ABOUT THIS TASK »
Check each line of the data, and copy those where "height" appears.

(GIVEN DATA begins)

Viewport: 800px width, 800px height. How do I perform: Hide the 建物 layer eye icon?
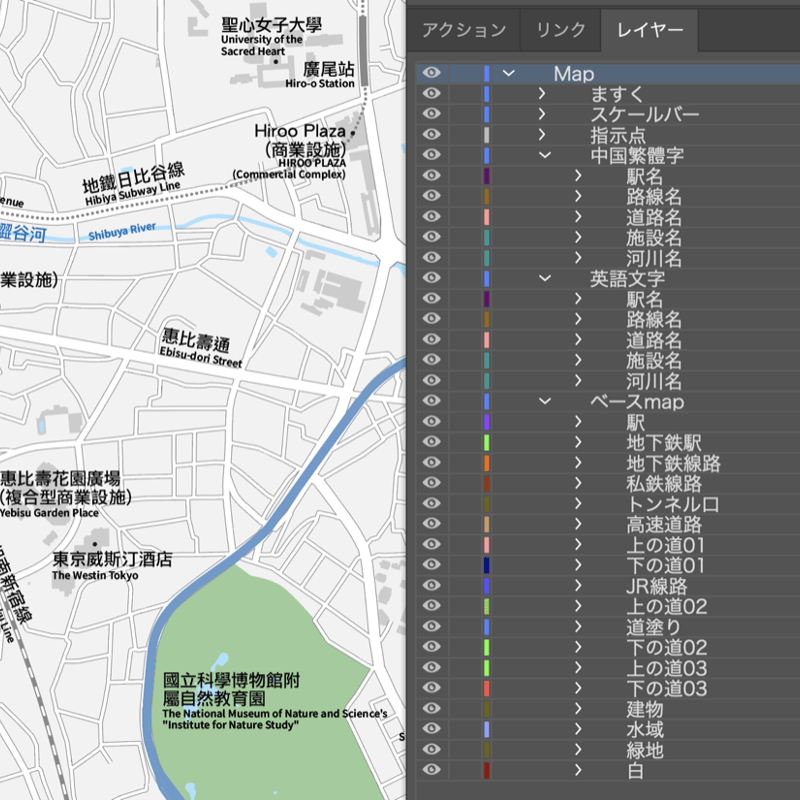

(GIVEN DATA ends)
(GIVEN DATA begins)

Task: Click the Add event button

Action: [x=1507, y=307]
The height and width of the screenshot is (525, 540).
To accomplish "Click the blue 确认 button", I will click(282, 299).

(GIVEN DATA ends)

WRITTEN REPLY »
Viewport: 800px width, 800px height. How do I perform: Hide the 建物 layer eye icon?
The height and width of the screenshot is (525, 540).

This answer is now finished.